Ban of book on Cuba lands in court
Reuters
Ban of book on Cuba lands in court
By Jim Loney
MIAMI (Reuters) - A children's book that fails to paint a harsh picture of communist Cuba is at the heart of the latest battle between Cuban exiles in Miami and civil libertarians over cherished U.S. free-speech rights.
A federal court is scheduled to hear arguments this week in a lawsuit against the Miami-Dade County School Board's decision in June seeking to ban the book, called "Vamos a Cuba" in Spanish and "A Visit to Cuba" in English, from elementary school libraries.
Critics say the book's pictures of smiling Cuban children and bland generalities, meant to teach 5- to 7-year-olds about life on the island, distort the harsh realities of food rationing, one-party political rule and other facets of life under a brutal communist dictatorship.
"The book teaches our kids that Cuba is a paradise," said Julio Cabarga, president of the exile group Cuban Patriotic Council. "We want to make sure our community knows that we are against the pack of lies, half-truths and deceit that this book is projecting to our kids and our grandkids."
The American Civil Liberties Union, joined by the school district's student government association, sued to have the book restored to library shelves on the grounds that the ban violated the U.S. Constitution's First Amendment guaranteeing free speech.
The ACLU says the case is the first major legal battle over book censorship by a U.S. public school system since 1982.
JoNel Newman, a University of Miami professor and ACLU lawyer, said school districts are limited in what they can legally remove from library shelves.
"You can't discriminate on the basis of content, or make political decisions on what you take out of a library," she said.
"It was because of community sensitivity that the book was pulled, and the First Amendment doesn't allow that," she said.

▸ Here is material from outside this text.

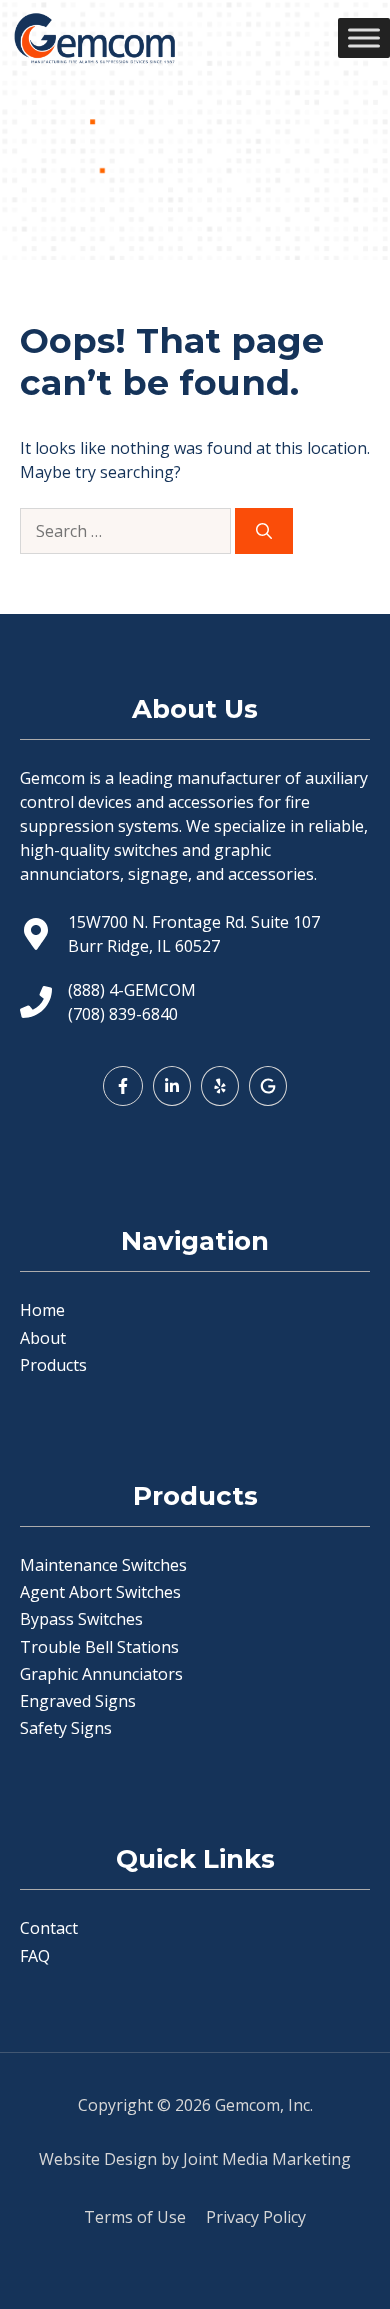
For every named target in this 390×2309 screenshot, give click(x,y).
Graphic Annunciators (101, 1674)
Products (53, 1365)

Frank Bolanos, the school board member who led the fight to ban "A Visit to Cuba," said the case is not about free speech, vowing he would defend the right of author Alta Schreier to write the book, of the publisher to print it and of a citizen to buy it.
"But we cannot and must not use taxpayer dollars to buy communist propaganda," he said.
FREE SPEECH AND CUBA
Miami-Dade County public officials have been embroiled before in controversy about free-speech rights triggered by Cuban-American anger toward Cuban President Fidel Castro.
In 1999, Miami International Airport banned an issue of Cigar Aficionado magazine that contained a story deemed too flattering to the Cuban leader. Civil liberties advocates accused officials of the same kind of free-speech violations for which Castro is vilified in Miami, and the ban was lifted.
The school board's recent decision spurred charges that members were pandering to the county's huge Cuban community rather than focusing on improving education.
Miami is the heartland of anti-Castro opposition and counts among its 650,000 residents of Cuban descent thousands who lost property and livelihoods during the island's revolution.
U.S. District Judge Alan Gold, who is scheduled to hear arguments in the case on Friday, told the school district on June 28 to keep the banned book until he can issue a ruling.
Leonard Pitts, a Miami Herald columnist, noted that the school board's own lawyer warned board members that banning the book violated the district's policies and would probably be defeated in court, and that an expert said taxpayers could be stuck with a $300,000 legal bill.
"Three hundred grand. To fight over a children's book. And, in all probability, lose. Can you spell idiocy, boys and girls?" Pitts wrote. "If you were educated in a Miami public school, there's a good chance you can't. Yet, the school board has $300,000 to waste on this foolishness?"